System Requirements:

* NVIDIA GPUs with Ampere architecture (RTX 30 Series, A100) or newer
* NVIDIA driver compatible with CUDA 12.6
* Linux x86-64
* glibc>=2.31 (e.g Ubuntu >=22.04)
* Python 3.10

We **HIGHLY** recommend using [uv](https://docs.astral.sh/uv/getting-started/installation/).

```shell
curl -LsSf https://astral.sh/uv/install.sh | sh
source $HOME/.local/bin/env
```

Cosmos-Predict2 can be installed with `pip` (requires `python==3.10`):

```shell
uv venv --python 3.10 --allow-existing
uv pip install -U "cosmos-predict2[cu126]" --extra-index-url https://nvidia-cosmos.github.io/cosmos-dependencies/cu126_torch260/simple
```

[Example Project](examples/project/README.md)

To run the repository examples below, please follow the [Setup Guide](documentations/setup.md)

## Diffusers

Cosmos-Predict2 is included in [`diffusers>=0.34.0`](https://huggingface.co/docs/transformers/en/index).

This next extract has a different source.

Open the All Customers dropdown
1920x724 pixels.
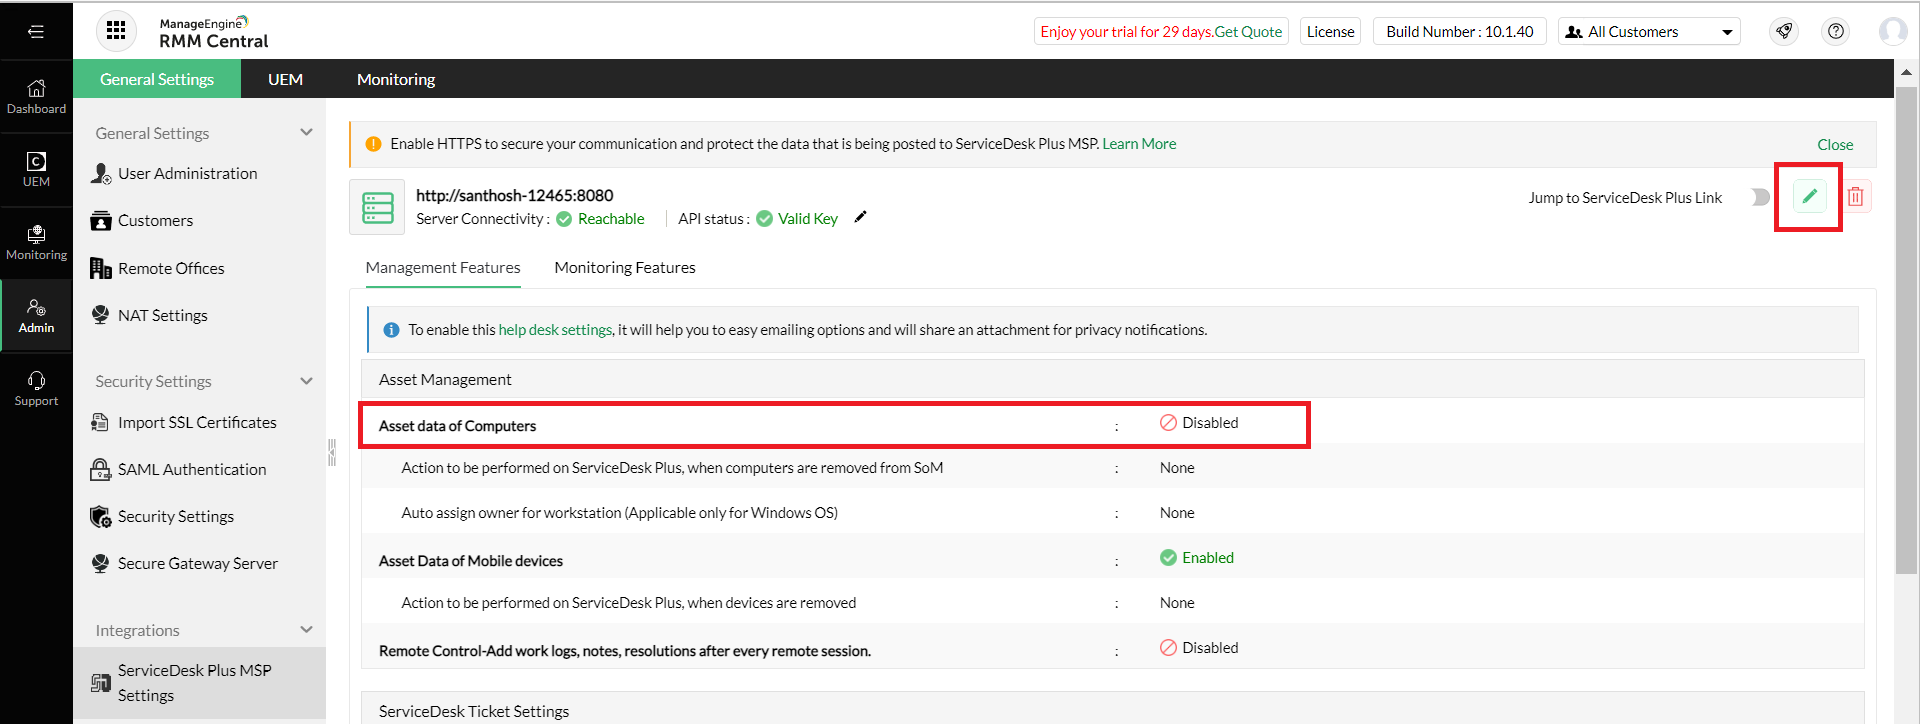[x=1649, y=32]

Run example inference scripts:

* [Text2Image](scripts/hf_text2image.py)

  ```shell
  ./scripts/hf_text2image.py output/hf_text2image --prompt "assets/text2image/example_prompt.txt" -v
  ```

* [Video2World](scripts/hf_video2world.py)

  ```shell
  ./scripts/hf_video2world.py output/hf_video2world --prompt "assets/video2world/example_prompt.txt" --image "assets/video2world/example_input.jpg" -v
  ```

## Quick Start

Here is a quick example demonstrating how to use Cosmos-Predict2-2B-Video2World for video generation:

```python
import torch
from imaginaire.constants import get_cosmos_predict2_video2world_checkpoint
from imaginaire.utils.io import save_image_or_video
from cosmos_predict2.configs.base.config_video2world import get_cosmos_predict2_video2world_pipeline
from cosmos_predict2.pipelines.video2world import Video2WorldPipeline

# Create the video generation pipeline.
pipe = Video2WorldPipeline.from_config(
    config=get_cosmos_predict2_video2world_pipeline(model_size="2B"),
    dit_path=get_cosmos_predict2_video2world_checkpoint(model_size="2B"),
)

# Specify the input image path and text prompt.
image_path = "assets/video2world/example_input.jpg"
prompt = "A high-definition video captures the precision of robotic welding in an industrial setting. The first frame showcases a robotic arm, equipped with a welding torch, positioned over a large metal structure. The welding process is in full swing, with bright sparks and intense light illuminating the scene, creating a vivid display of blue and white hues. A significant amount of smoke billows around the welding area, partially obscuring the view but emphasizing the heat and activity. The background reveals parts of the workshop environment, including a ventilation system and various pieces of machinery, indicating a busy and functional industrial workspace. As the video progresses, the robotic arm maintains its steady position, continuing the welding process and moving to its left. The welding torch consistently emits sparks and light, and the smoke continues to rise, diffusing slightly as it moves upward. The metal surface beneath the torch shows ongoing signs of heating and melting. The scene retains its industrial ambiance, with the welding sparks and smoke dominating the visual field, underscoring the ongoing nature of the welding operation."

# Run the video generation pipeline.
video = pipe(input_path=image_path, prompt=prompt)

# Save the resulting output video.
save_image_or_video(video, "output/test.mp4", fps=16)
```

**Input prompt:**
> A high-definition video captures the precision of robotic welding in an industrial setting. The first frame showcases a robotic arm, equipped with a welding torch, positioned over a large metal structure. The welding process is in full swing, with bright sparks and intense light illuminating the scene, creating a vivid display of blue and white hues. A significant amount of smoke billows around the welding area, partially obscuring the view but emphasizing the heat and activity. The background reveals parts of the workshop environment, including a ventilation system and various pieces of machinery, indicating a busy and functional industrial workspace. As the video progresses, the robotic arm maintains its steady position, continuing the welding process and moving to its left. The welding torch consistently emits sparks and light, and the smoke continues to rise, diffusing slightly as it moves upward. The metal surface beneath the torch shows ongoing signs of heating and melting. The scene retains its industrial ambiance, with the welding sparks and smoke dominating the visual field, underscoring the ongoing nature of the welding operation.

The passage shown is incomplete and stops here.